**WHAT IS BEING ASKED**
If a line in the entries below includes "computer", show that line.

**PROVIDED DATA**
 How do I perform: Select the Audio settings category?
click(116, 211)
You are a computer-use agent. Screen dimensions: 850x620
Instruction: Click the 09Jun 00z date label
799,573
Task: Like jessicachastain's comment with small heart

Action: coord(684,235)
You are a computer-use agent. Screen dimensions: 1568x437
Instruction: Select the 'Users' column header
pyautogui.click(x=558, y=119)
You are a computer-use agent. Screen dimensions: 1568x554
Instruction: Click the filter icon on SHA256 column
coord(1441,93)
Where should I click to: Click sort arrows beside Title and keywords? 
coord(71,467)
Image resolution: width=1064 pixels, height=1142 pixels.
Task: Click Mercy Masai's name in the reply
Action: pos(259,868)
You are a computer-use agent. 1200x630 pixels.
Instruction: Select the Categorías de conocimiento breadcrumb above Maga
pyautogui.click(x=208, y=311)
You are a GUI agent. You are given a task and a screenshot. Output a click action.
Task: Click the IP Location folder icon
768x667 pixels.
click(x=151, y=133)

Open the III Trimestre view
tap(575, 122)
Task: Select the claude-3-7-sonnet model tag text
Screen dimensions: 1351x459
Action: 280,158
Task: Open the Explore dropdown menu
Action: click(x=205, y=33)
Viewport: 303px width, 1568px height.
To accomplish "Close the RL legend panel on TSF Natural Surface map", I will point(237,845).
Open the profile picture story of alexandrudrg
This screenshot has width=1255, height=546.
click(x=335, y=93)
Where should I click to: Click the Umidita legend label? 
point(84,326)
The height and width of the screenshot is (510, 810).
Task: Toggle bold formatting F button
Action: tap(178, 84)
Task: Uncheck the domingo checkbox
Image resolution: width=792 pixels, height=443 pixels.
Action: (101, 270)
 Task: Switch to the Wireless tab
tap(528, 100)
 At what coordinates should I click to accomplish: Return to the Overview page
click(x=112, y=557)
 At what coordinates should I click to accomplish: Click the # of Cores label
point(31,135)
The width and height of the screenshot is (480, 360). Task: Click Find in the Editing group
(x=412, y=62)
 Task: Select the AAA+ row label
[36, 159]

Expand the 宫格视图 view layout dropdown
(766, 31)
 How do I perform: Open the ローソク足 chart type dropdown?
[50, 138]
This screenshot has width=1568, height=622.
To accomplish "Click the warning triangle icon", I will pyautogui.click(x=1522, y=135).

**THE ANSWER**
You are a computer-use agent. Screen dimensions: 850x620
You are a computer-use agent. Screen dimensions: 1568x437
You are a computer-use agent. Screen dimensions: 1568x554
You are a computer-use agent. 1200x630 pixels.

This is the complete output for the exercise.